START WORKING DATA

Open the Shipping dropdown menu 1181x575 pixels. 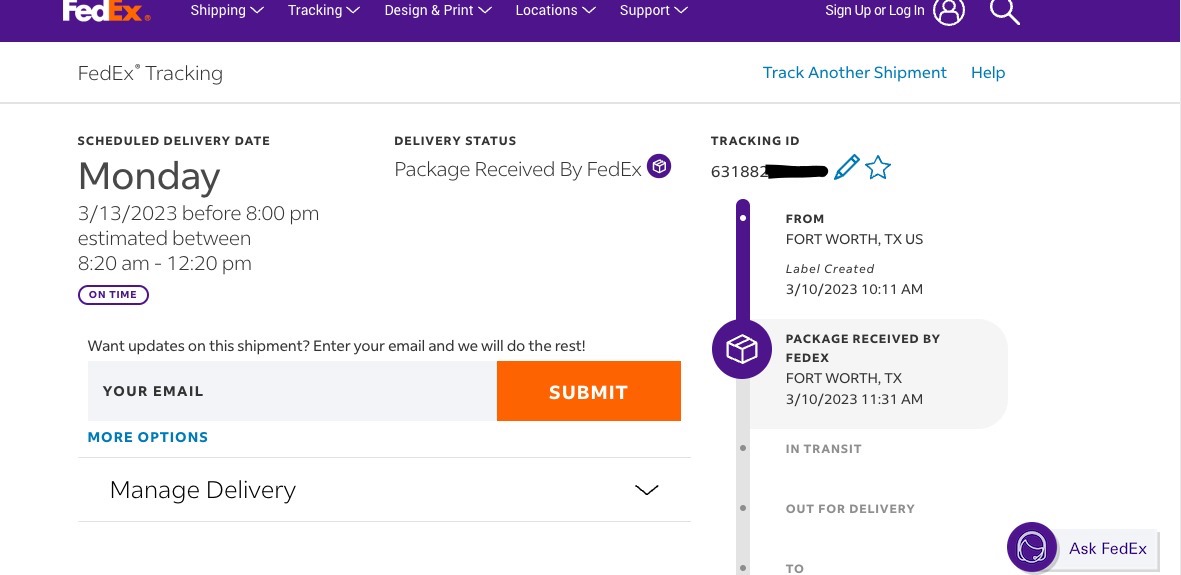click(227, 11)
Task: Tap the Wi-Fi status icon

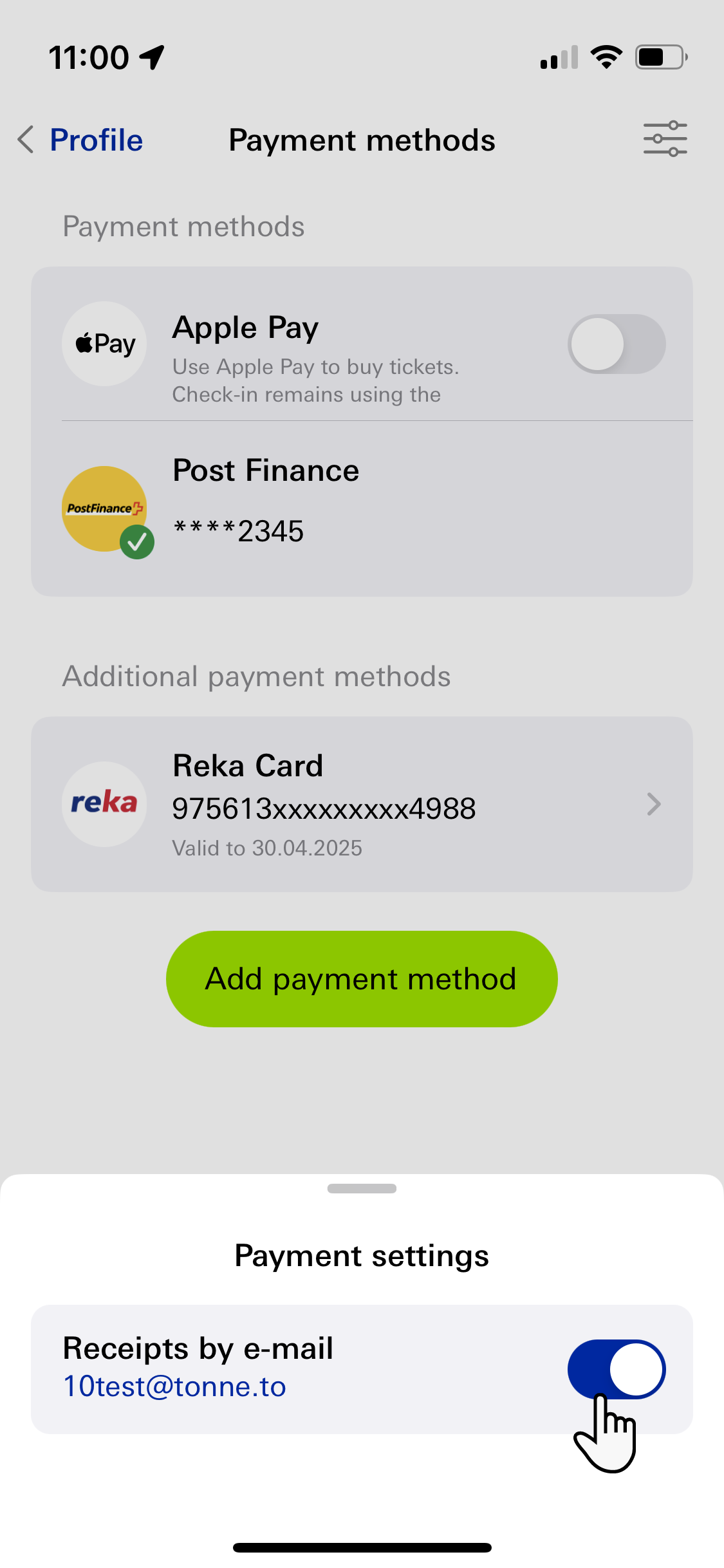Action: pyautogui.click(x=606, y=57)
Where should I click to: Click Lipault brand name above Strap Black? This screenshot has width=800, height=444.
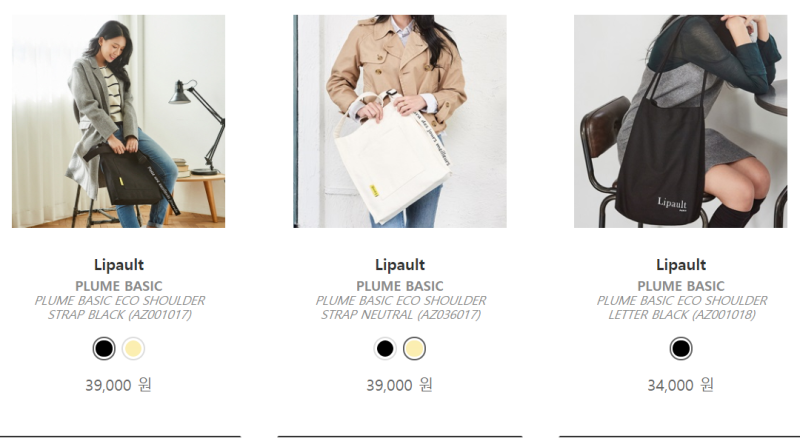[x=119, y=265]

END WORKING DATA

ABOUT THIS EXERCISE: Would you transcribe exactly, and only, the lines from the one containing "Where should I" through the last line of the records above, both included, leaving out the pictures?

SOLUTION TO THIS EXERCISE:
Where should I click to: Click Lipault brand name above Strap Black? This screenshot has width=800, height=444.
[x=119, y=265]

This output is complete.